ПРЕДОСТАВЛЕННЫЕ ЗАПИСИ:
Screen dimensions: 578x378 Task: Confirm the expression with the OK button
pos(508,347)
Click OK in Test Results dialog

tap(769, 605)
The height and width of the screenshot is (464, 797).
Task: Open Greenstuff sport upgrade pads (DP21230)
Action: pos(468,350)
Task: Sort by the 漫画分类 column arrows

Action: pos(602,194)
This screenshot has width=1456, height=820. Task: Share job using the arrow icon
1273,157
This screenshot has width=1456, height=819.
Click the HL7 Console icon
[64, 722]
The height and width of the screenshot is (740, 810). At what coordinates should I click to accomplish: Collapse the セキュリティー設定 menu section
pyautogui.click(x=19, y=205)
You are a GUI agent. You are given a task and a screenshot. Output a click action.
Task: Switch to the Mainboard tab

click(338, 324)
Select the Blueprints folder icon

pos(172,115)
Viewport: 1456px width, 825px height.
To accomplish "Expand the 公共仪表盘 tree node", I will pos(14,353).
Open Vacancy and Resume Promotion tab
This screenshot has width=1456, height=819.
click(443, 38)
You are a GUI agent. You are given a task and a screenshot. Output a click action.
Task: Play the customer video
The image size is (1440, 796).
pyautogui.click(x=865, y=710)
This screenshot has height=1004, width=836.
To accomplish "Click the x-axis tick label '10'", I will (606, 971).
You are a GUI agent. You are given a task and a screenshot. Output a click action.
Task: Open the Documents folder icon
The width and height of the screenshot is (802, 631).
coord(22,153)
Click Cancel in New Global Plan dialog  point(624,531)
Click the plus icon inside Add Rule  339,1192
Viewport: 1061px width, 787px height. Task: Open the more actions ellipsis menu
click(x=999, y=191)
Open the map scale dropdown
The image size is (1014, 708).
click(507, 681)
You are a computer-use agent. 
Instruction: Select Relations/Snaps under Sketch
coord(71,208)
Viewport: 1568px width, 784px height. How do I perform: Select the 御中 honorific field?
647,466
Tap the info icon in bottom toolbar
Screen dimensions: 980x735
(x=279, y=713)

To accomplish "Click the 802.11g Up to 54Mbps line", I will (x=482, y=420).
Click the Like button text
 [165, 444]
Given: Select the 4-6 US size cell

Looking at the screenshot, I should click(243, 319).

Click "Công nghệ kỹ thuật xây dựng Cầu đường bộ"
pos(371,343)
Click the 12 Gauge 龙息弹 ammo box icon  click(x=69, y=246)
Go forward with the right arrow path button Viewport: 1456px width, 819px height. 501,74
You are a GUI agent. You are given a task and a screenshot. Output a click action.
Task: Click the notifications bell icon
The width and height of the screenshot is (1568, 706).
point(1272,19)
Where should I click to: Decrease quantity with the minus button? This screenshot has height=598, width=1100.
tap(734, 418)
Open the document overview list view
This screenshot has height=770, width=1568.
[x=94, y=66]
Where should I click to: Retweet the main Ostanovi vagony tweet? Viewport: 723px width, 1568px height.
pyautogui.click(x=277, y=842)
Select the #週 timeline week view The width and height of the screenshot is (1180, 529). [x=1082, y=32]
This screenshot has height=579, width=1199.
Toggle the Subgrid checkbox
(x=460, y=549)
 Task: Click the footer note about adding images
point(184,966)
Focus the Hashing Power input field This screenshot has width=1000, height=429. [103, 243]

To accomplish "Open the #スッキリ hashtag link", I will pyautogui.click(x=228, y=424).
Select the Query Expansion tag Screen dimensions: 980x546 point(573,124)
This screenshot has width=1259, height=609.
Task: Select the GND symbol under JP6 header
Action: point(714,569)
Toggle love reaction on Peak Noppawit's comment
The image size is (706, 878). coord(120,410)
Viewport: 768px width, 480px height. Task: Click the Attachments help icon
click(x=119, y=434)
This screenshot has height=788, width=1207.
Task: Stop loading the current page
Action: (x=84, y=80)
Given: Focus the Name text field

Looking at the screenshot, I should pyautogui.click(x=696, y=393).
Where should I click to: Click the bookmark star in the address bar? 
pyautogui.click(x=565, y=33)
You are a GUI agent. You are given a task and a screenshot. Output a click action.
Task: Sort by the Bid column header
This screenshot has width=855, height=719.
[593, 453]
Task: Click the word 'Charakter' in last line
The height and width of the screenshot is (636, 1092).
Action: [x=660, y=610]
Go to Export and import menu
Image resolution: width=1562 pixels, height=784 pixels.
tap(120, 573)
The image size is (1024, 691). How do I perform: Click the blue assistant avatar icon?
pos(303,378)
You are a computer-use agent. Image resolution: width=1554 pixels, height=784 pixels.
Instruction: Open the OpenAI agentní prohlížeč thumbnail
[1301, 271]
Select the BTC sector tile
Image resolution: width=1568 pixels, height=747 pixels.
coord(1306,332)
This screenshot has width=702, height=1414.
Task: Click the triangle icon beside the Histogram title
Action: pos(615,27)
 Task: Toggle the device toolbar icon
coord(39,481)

ЗАДАНИЕ К ВЫПОЛНЕНИЮ: Повторите дословно строки из записей выше, начиная со строки, где есть «Select the Query», и продолжая до строки, где есть «The image size is (706, 878). coord(120,410)». Обе крайние строки тоже включите.

РЕШЕНИЕ ЗАДАНИЯ:
Select the Query Expansion tag Screen dimensions: 980x546 point(573,124)
This screenshot has width=1259, height=609.
Task: Select the GND symbol under JP6 header
Action: point(714,569)
Toggle love reaction on Peak Noppawit's comment
The image size is (706, 878). coord(120,410)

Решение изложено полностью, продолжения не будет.